Pierre Buhler est le président de l’Institut Français et ambassadeur chargé de l’action extérieure de la France. Nous l’avons rencontré au marge de la conférence qu’il animé samedi 9 novembre à l’Institut français d’Alger pour un entretien express que nous livrons à nos aimables lecteurs.
L’Algérie est le premier pays avec lequel la France coopère grandement dans le domaine de la culture, dans son sens le plus large. Qu’est ce qui a fait, que l’Algérie ait cette place privilégiée ?
Il existe un passé commun entre la France et l’Algérie. Beaucoup d’Algériens vivent en France et beaucoup véhiculent la langue française. Il existe une histoire commune entre les deux pays et qui n’a pas été toujours facile.
Globalement, nous considérons que la coopération culturelle est un facteur important dans la relation que nous avons avec un pays donné.
Avec la société algérienne, au niveau politique, la coopération se fait avec les autorités. Sur le plan culturel, et pour l’ensemble des pays, du reste, nous parlons de la France d’aujourd’hui, de ses créations, de ses grands débats, de ses écrivains, de ses artistes et intellectuels.
Il s’agit, en fait, de bâtir une relation avec les autres pays à travers l’implication de la société civile. La culture est un outil de dialogue et d’échange. Et Je pense qu’il y a beaucoup à faire avec l’Algérie dans ce sens.
J’étais au Salon International du livre, j’ai vu exposés beaucoup de livres d’auteurs français qui écrivent en langue française, d’autres traduits en langue arabe et d’autres livres d’auteurs algériens écrits en langue française.
Il y a eu, également, plusieurs intervenants français, venus à cette même occasion et qui y ont collaboré à travers des conférences. C’est une façon d’organiser des échanges entre les deux cultures ; d’assister, par exemple, les cinéastes algériens à la production de films, se confronter entre eux et éprouver leur art.
Dans ce sens, nous avons des programmes dans lesquels les artistes algériens peuvent apporter ou comparer leur création artistique avec leurs homologues en France.
Je reste persuadé que c’est de cette façon que la culture se partage, car elle reste un bien public universel. Elle n’appartient pas à un pays quelconque. La culture française vient de France, mais elle n’est pas seulement de France, du moment qu’elle est aussi produite par des intellectuels et écrivains étrangers qui écrivent en français. C’est ce que nous appelons la francophonie. De l’expression en français qui passe très largement dans la frontière de l’hexagone ! Il existe des écrivains qui écrivent magnifiquement en français venus d’Algérie, de Tunisie, du Maroc, de la République démocratique du Congo et de l’Afrique Sub-saharienne, qui manient notre langue et écrivent des pièces de théâtre.
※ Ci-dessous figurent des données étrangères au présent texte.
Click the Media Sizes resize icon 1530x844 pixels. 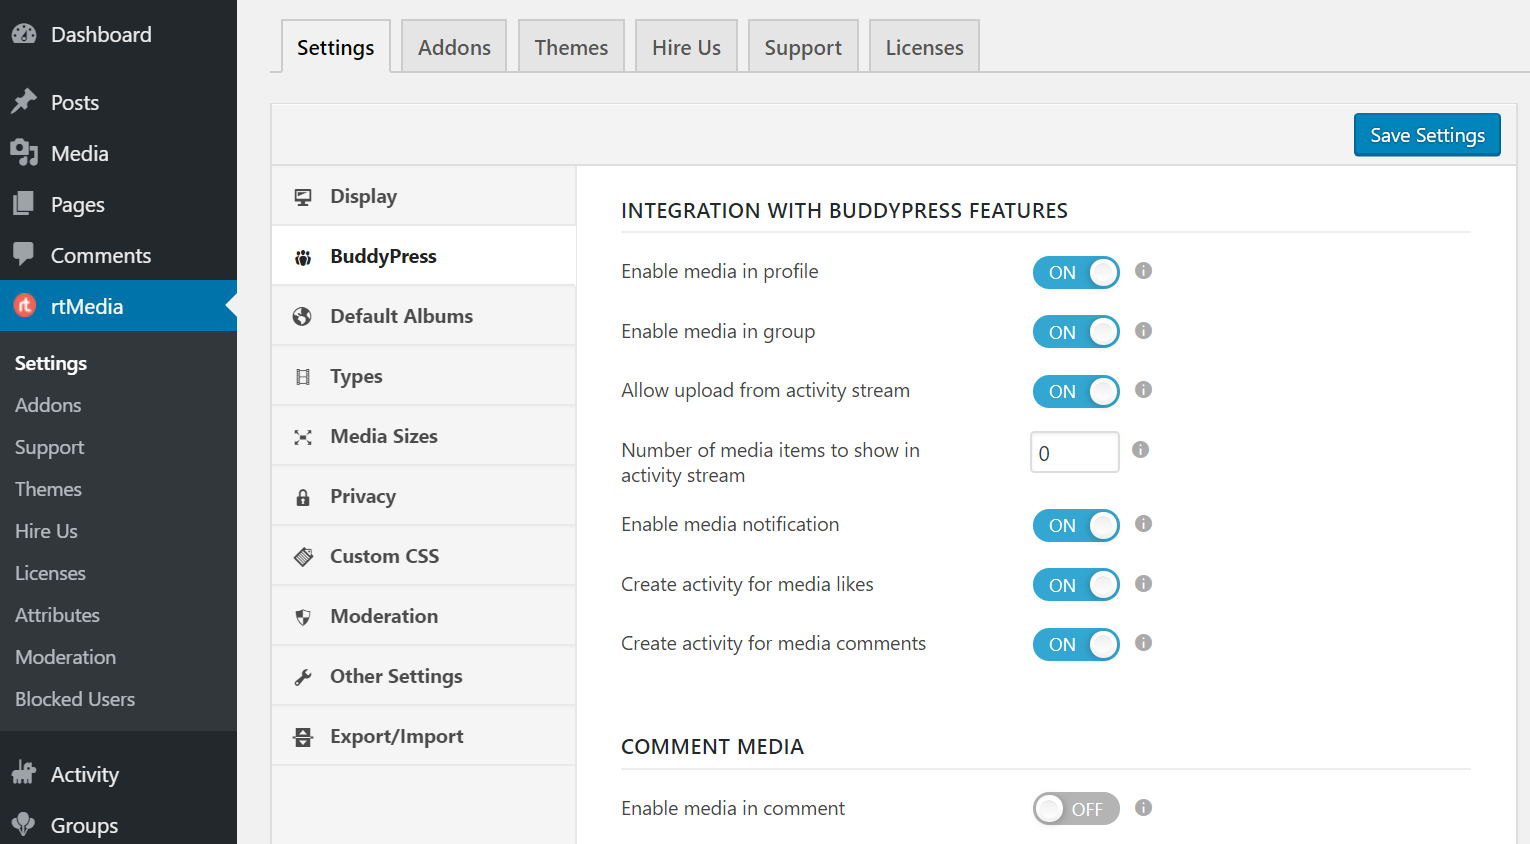pos(302,436)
Existe- t-il une interconnexion entre les instituts français partout dans le monde, s’agissant de promouvoir l’écrit d’expression francophone ?
Tous les auteurs en langue française, qu’ils soient différents de par leur nationalité, trouvent des opportunités de promotion par la France, de façon à les aider à travers tous nos réseaux de par le monde.
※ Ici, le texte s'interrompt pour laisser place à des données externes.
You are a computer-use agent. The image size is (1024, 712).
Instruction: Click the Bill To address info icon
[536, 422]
Quand j’étais ambassadeur en Pologne, je recevais des écrivains qui écrivent en français mais qui n’étaient pas de nationalité française et qui venaient s’exprimer et parler de leurs ouvrages. Nous ne faisons aucune différence par rapport à leur nationalité. Cela n’appartient plus à la France, c’est une langue partagée par beaucoup de personnes et d’écrivains créateurs. Nous devons l’approprier pour un bien commun.
Avez- vous constaté quelque recul de la langue française, notamment dans son espace traditionnel, qui cèderait au profit d’autres langues, l’anglais plus précisément ?
L’anglais est très massivement présent partout dans le monde. Nous n’avons pas pour but nous mesurer à l’anglais. Notre objectif est de montrer que la langue française est vivante, qui prospère et qui est partagée par une population de plus en plus importante dans le monde, par des pays francophones ou par des individus dans des pays non-francophones, lesquels apprécient la langue française parce qu’elle véhicule des messages et des cultures.
Nous constatons, évidement, qu’il y a, de temps à autre, des reculs sur certains terrains. Mais, nous avons également de nouveaux espaces qui s’ouvrent pour la langue française à travers une expression française. C’est comme ça que nous voulons projeter notre culture et notre langue, comme quelque chose créé par d’autres personnes et qui n’est pas spécialement un produit de l’hexagone.
Dans d’autres pays qui ne sont pas francophones, des auteurs ont choisi la langue française par ce que cela leur permet de mieux s’exprimer ; exemple de l’écrivain russe, Andreï Makine qui est aujourd’hui à l’académie française. C’est un fait remarquable. Ces écrivains méritent de l’intérêt, d’être diffusés dans notre réseau et les aider à être connus.